I brought my sister right into the examination room with me. The doctor squirted goo on my round belly and dragged the doppler wand across it, and we listened to the doppler's staticky, promising nothingness for a long time. I didn't want to believe I could lose this too. So even when my doctor left the room to find a colleague, even when the colleague appeared and took her turn listening carefully, moving the doppler systematically across my lower abdomen, pressing hard, sweeping and turning and sweeping again, and finding nothing--even then, I held out hope that this time things could still turn out in my favour.
The morning after that routine appointment, we arrived at a clinic festooned for the holidays with artificial trees, garlands, and stars, and I had an emergency ultrasound. My bladder was so full, due to the requisition that had me drink a litre of water before arriving, that waiting was a minor form of agony. This seemed commensurate with the difficult but not necessarily dire circumstances.
Once the technician had taken her pictures, she told me I could pee if I wanted to. I shook my head, thinking the radiologist might need to take more.
"Don't be a martyr," the tech said.
I guess that should have been a clue. But I remained hopeful--or at least I kept hope in play, along with all the rest of it--right up until the radiologist came into the room and showed me the image of the baby on the screen.
I couldn't really tell what I was looking at until he pointed out the head and the place where the heart would have been beating, if the baby were still alive.
I had been sequestered in a private room for the taking of these pictures. Now I asked if someone would go get my partner and my sister. That's all I remember: that asking. After that, whatever happened--I must have peed, dressed myself, gone home--I don't know.
Something gave out, some muscle, and I don't have those memories now.
But I do remember other things. The kindness of those who were kind, and the unkindness of those who were indifferent. The sadness of the birth, for it was a birth, if still. Sometime in that week before Christmas I began to understand how desperately we hold our happiness and loved ones and domestic contentment at this time of year, and why, and how easy it is, because of this, without meaning to, to make things worse for each other. Someone in my extended family, that year, while inviting my partner and I to join the rest of the family for Christmas, someone who meant to include us, said "You're welcome to join us, but we're going to have a happy Christmas."
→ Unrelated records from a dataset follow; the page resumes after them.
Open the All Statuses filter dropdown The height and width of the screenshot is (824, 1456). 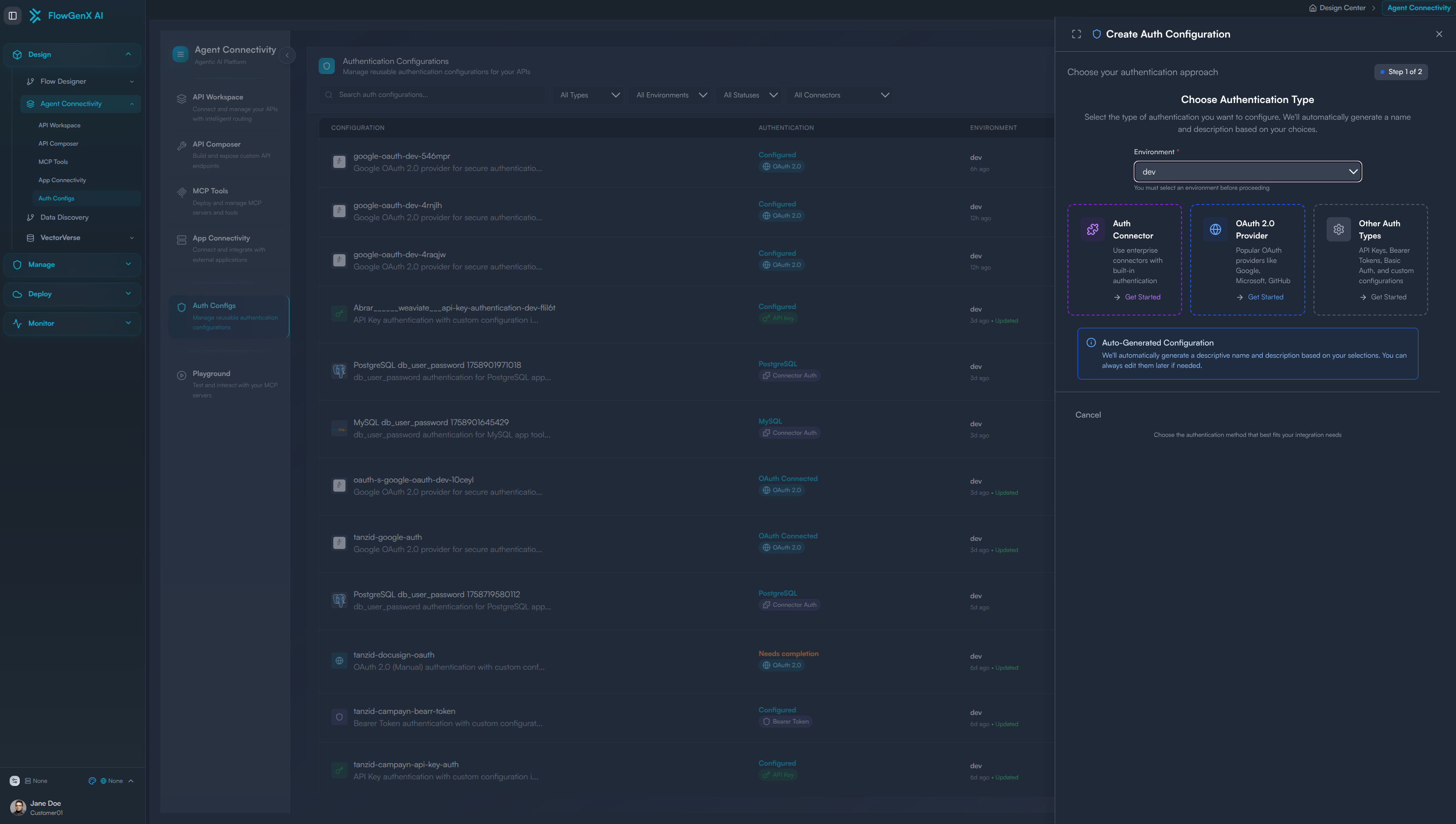pyautogui.click(x=750, y=95)
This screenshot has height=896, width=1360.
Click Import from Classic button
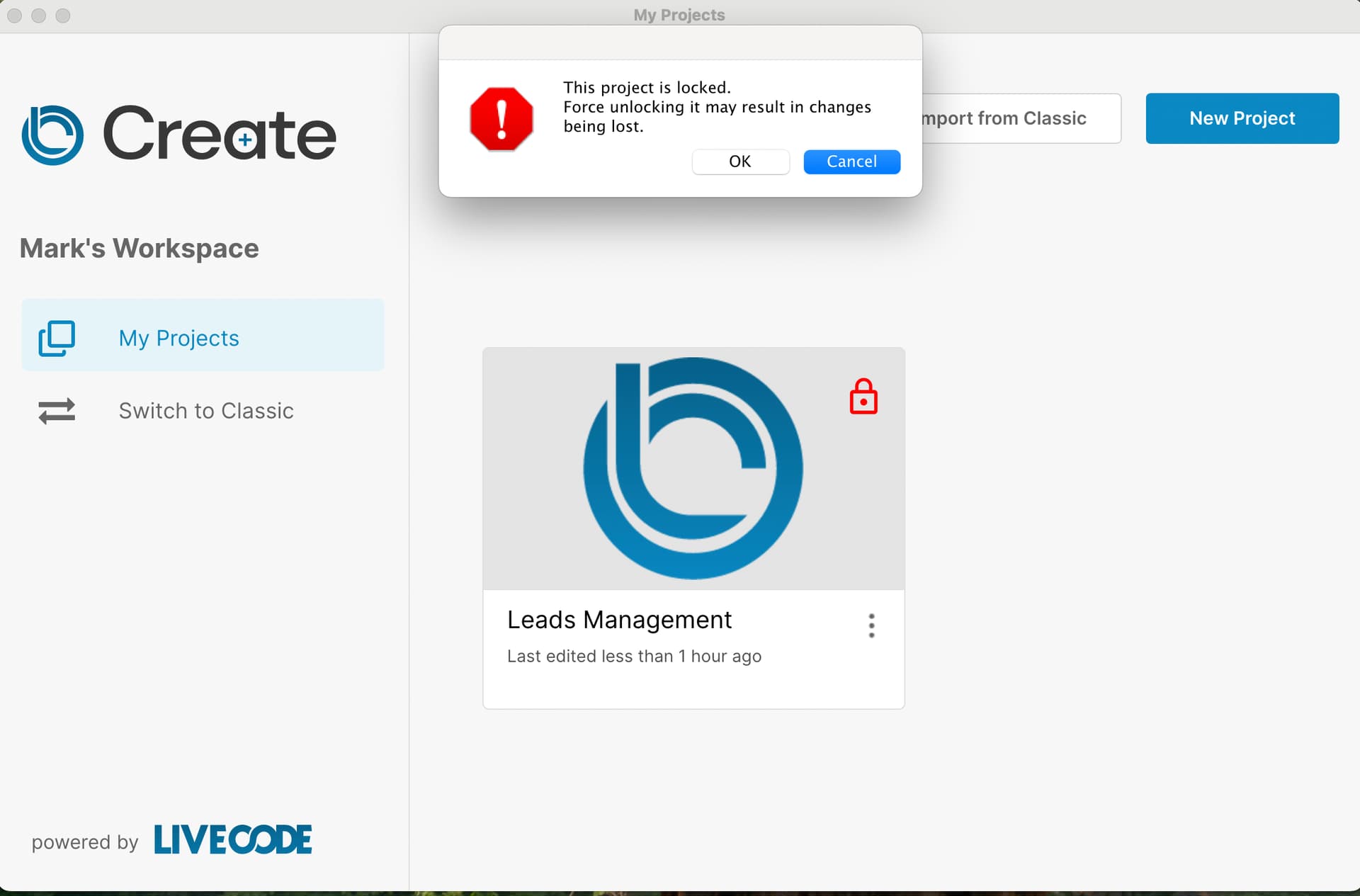[1020, 118]
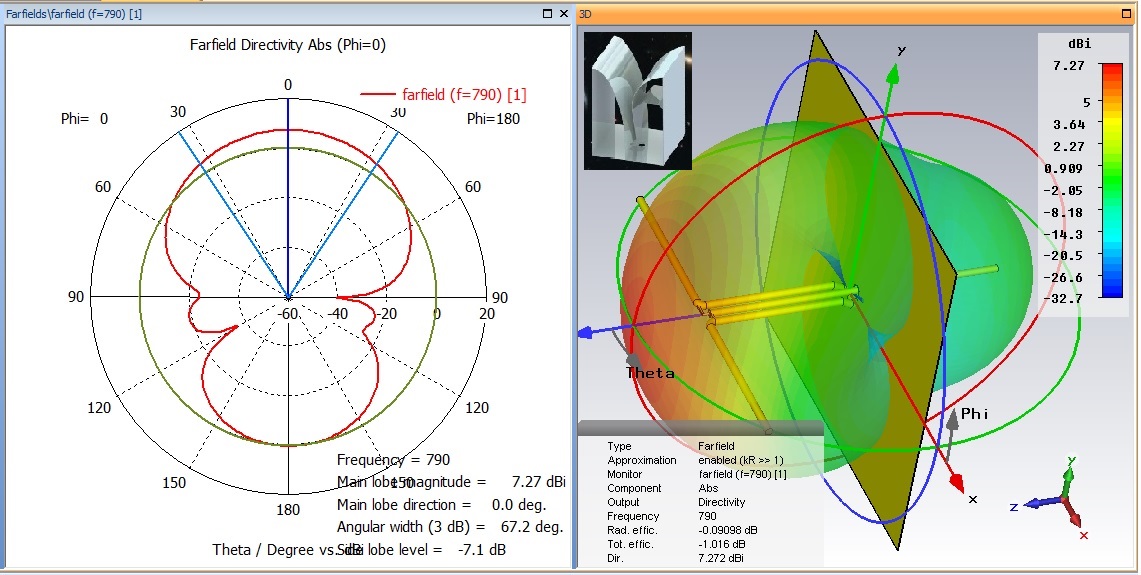Click the Angular width (3 dB) readout
This screenshot has width=1141, height=575.
point(449,527)
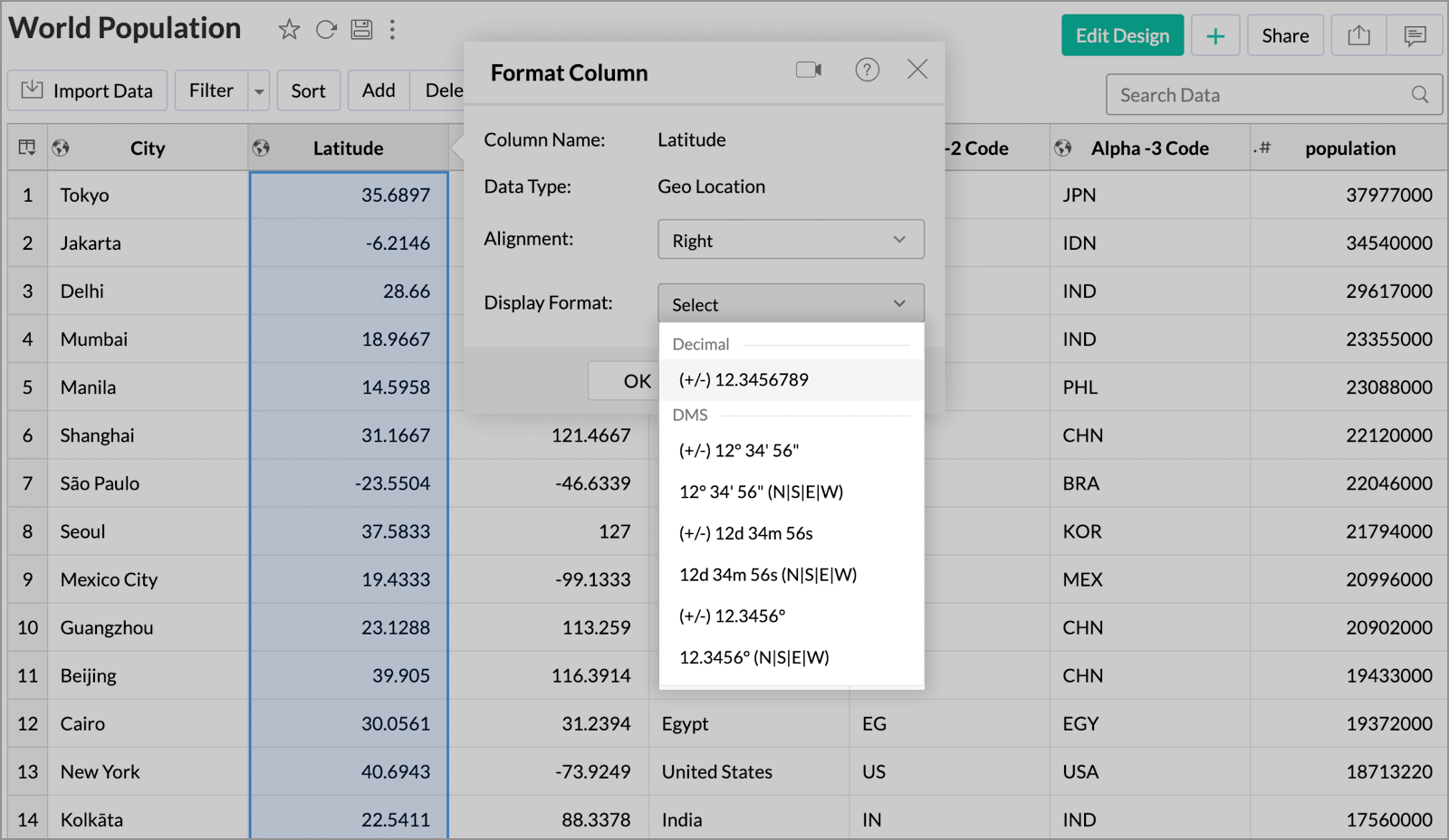Collapse the Display Format dropdown
This screenshot has height=840, width=1449.
coord(791,304)
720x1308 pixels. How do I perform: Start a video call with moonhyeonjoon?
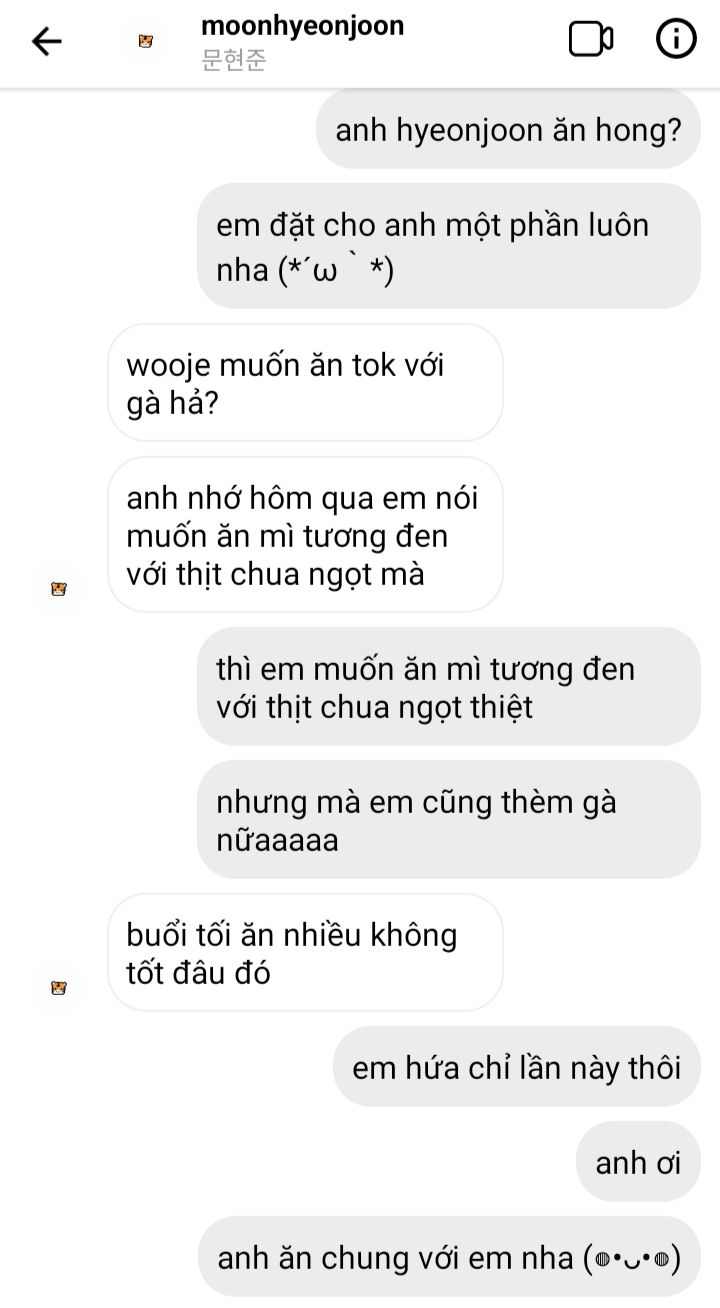point(591,40)
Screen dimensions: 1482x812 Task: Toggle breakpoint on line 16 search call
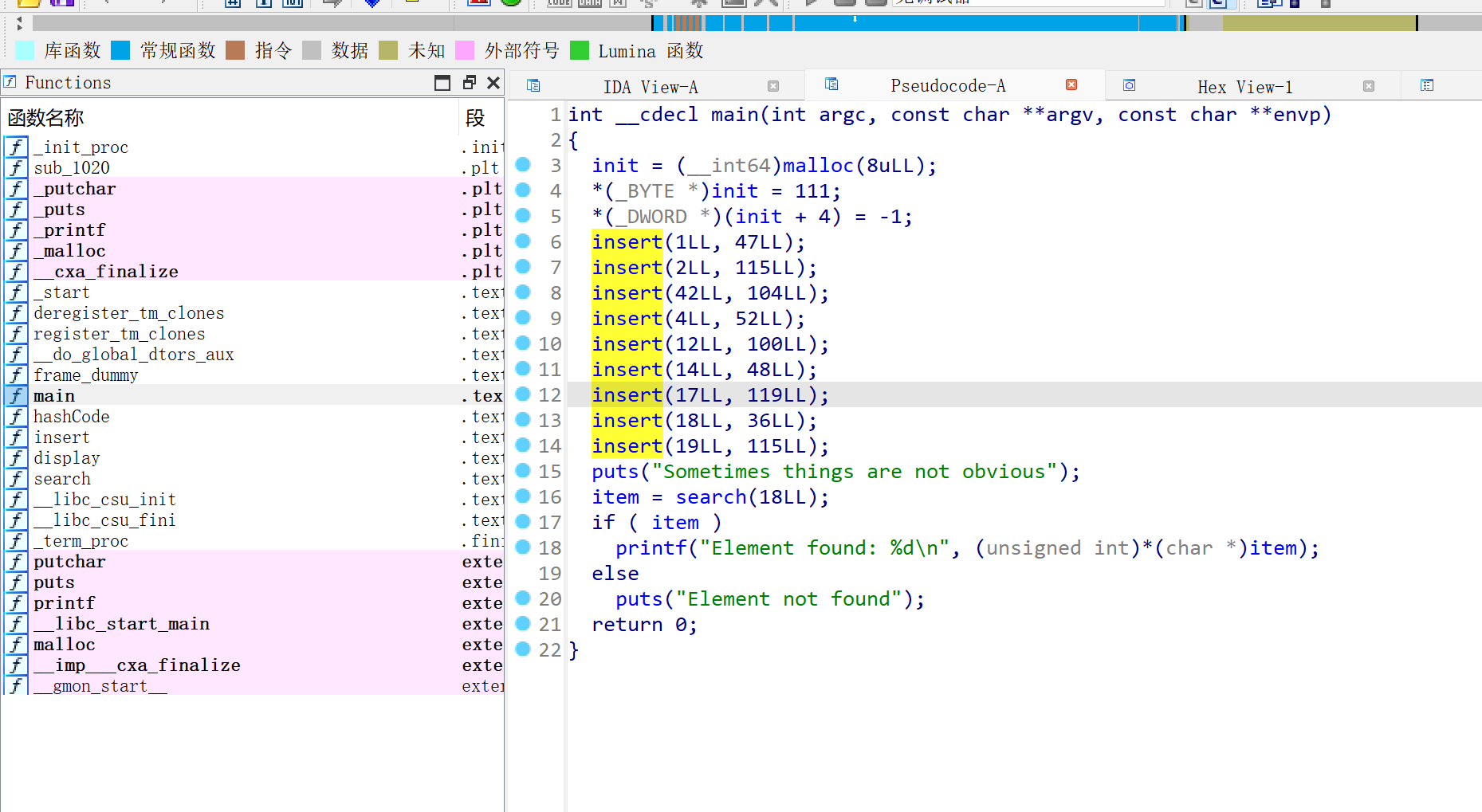[x=523, y=496]
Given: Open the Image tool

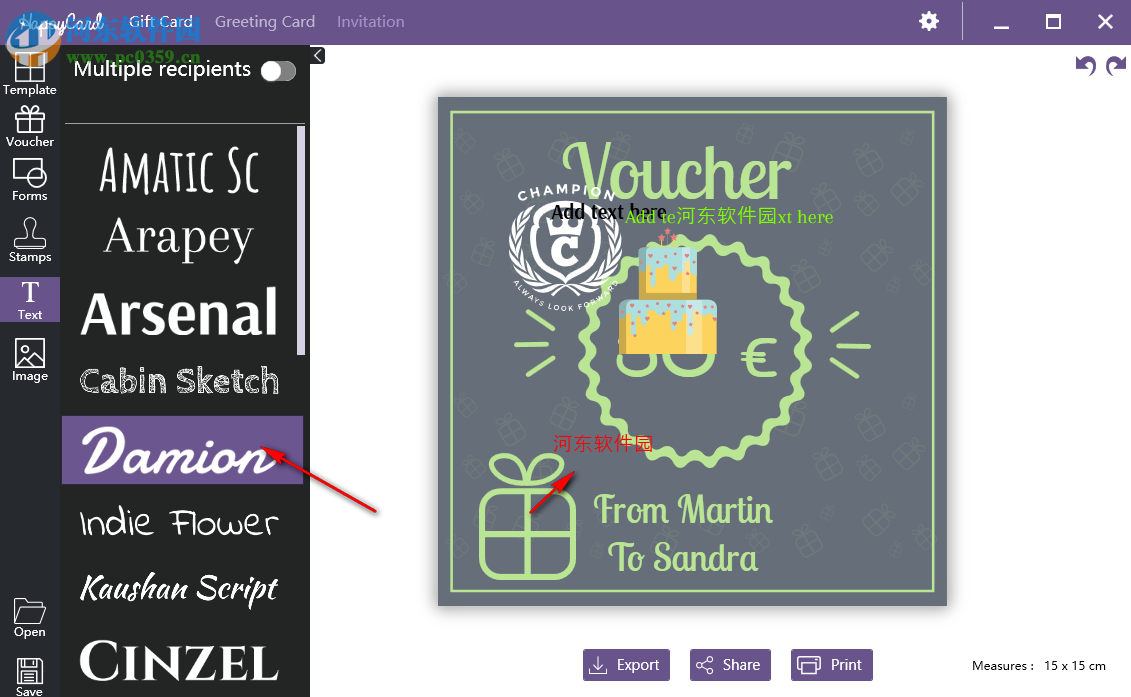Looking at the screenshot, I should (30, 360).
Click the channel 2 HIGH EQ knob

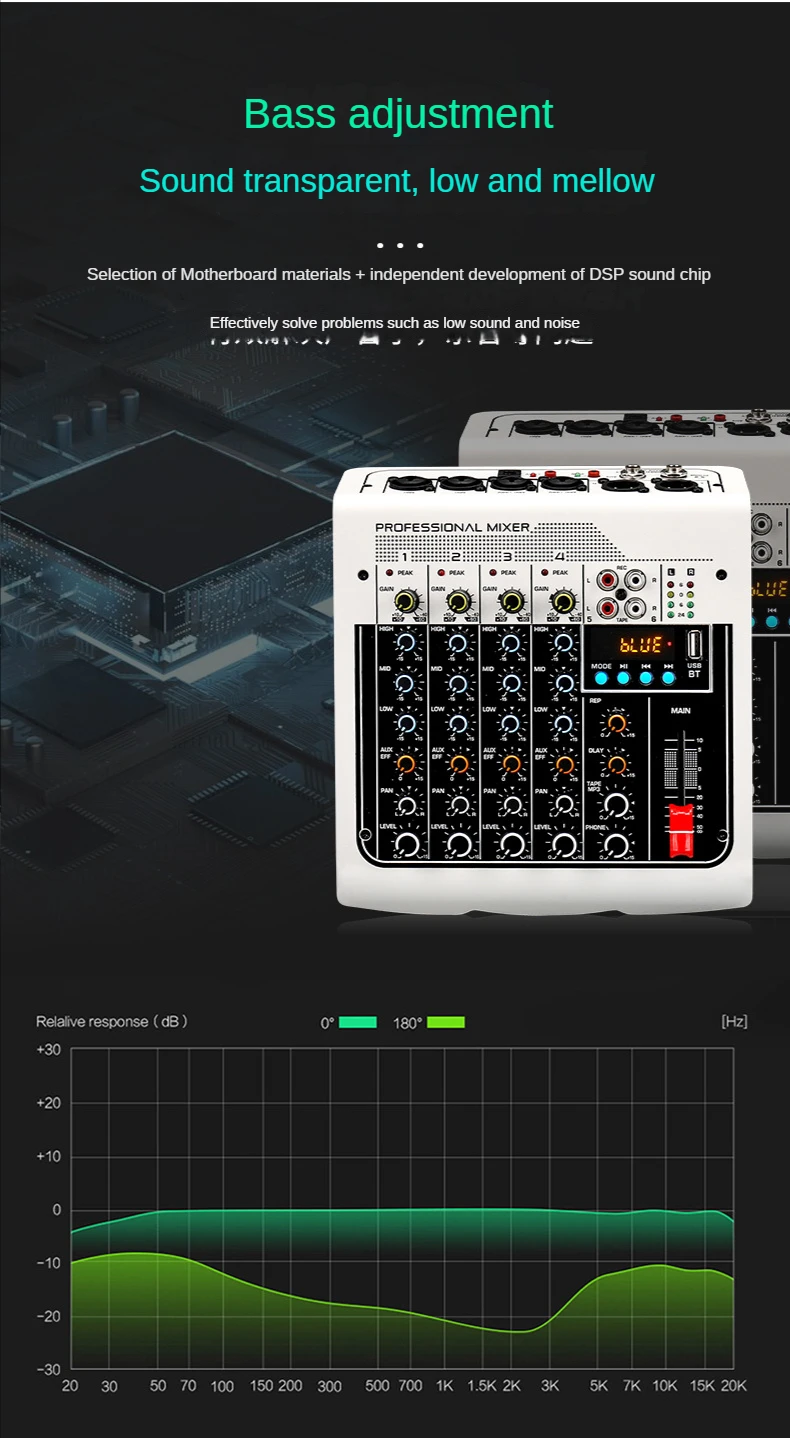pyautogui.click(x=459, y=644)
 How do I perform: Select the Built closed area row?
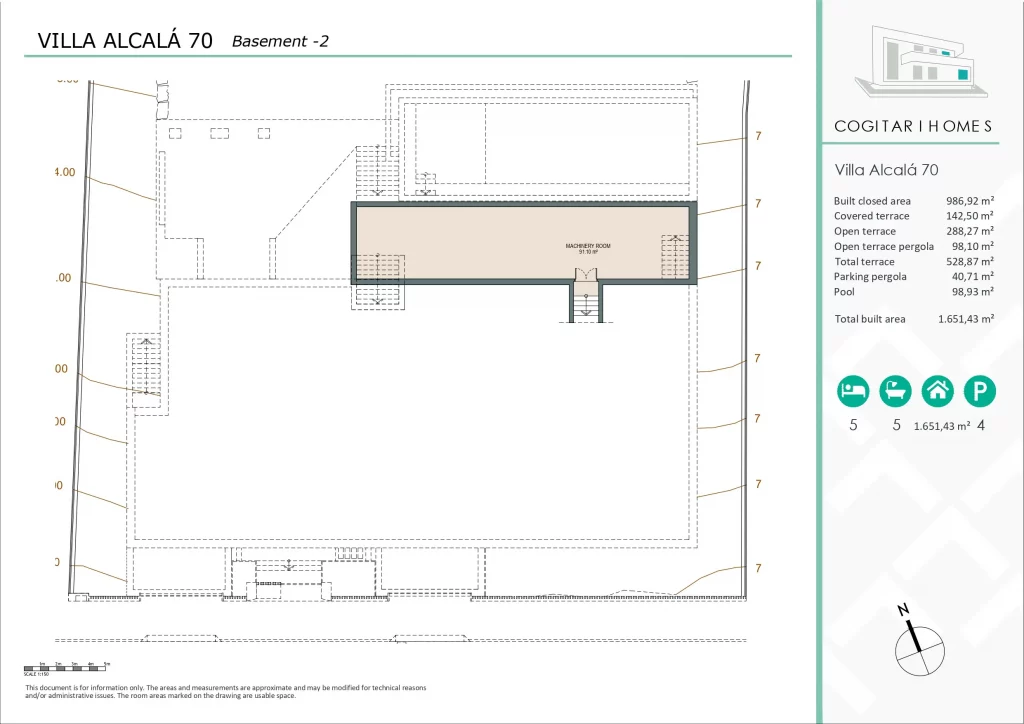pos(913,201)
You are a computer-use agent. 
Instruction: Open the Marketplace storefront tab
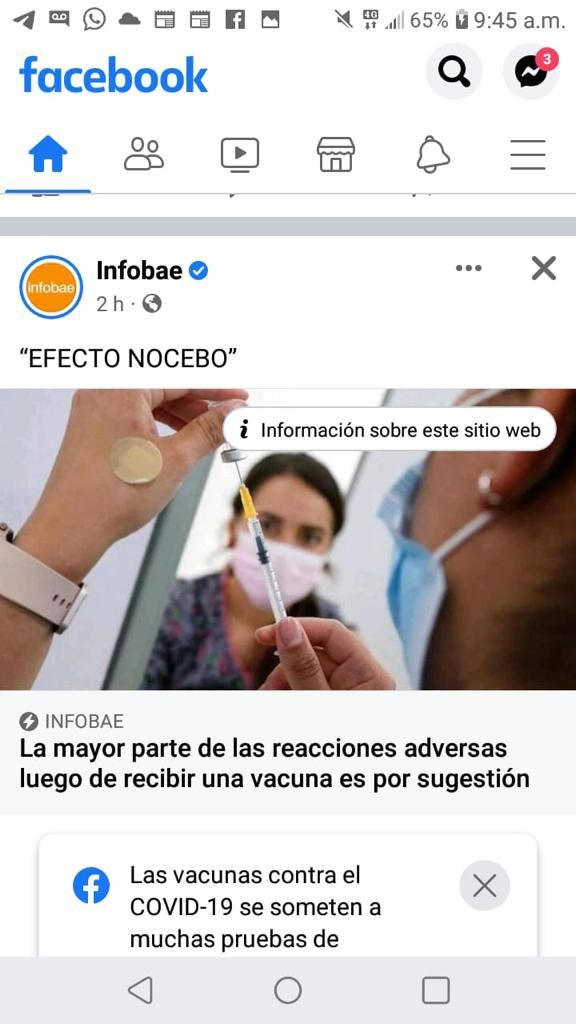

We opted not to go. I was still recovering from the induction and the D&C. We both were. Instead of turkey and traditions, we took a break from festivities, and let the sadness of loss accompany us through the blue days and dark nights of the season.
Loss arrives, and we don't see it coming, or we do. It hurts, and we make space for that. We bring to our hearts what our hearts love, what we can bring. And for the rest, for what we can't bring to our hearts that they love all the same, we let ourselves be shot through with darkness and cold light, empty as the winter sky.
That Christmas, we needed room to grieve. So we made room.
My sister and I made lobster chowder and the three of us took a long, cold, beautiful walk together. We sat beside the tree and gave each other imaginary Christmas gifts, since we hadn't gotten around to doing any last minute shopping.
What we had intended to give each other didn't seem to matter very much anyway.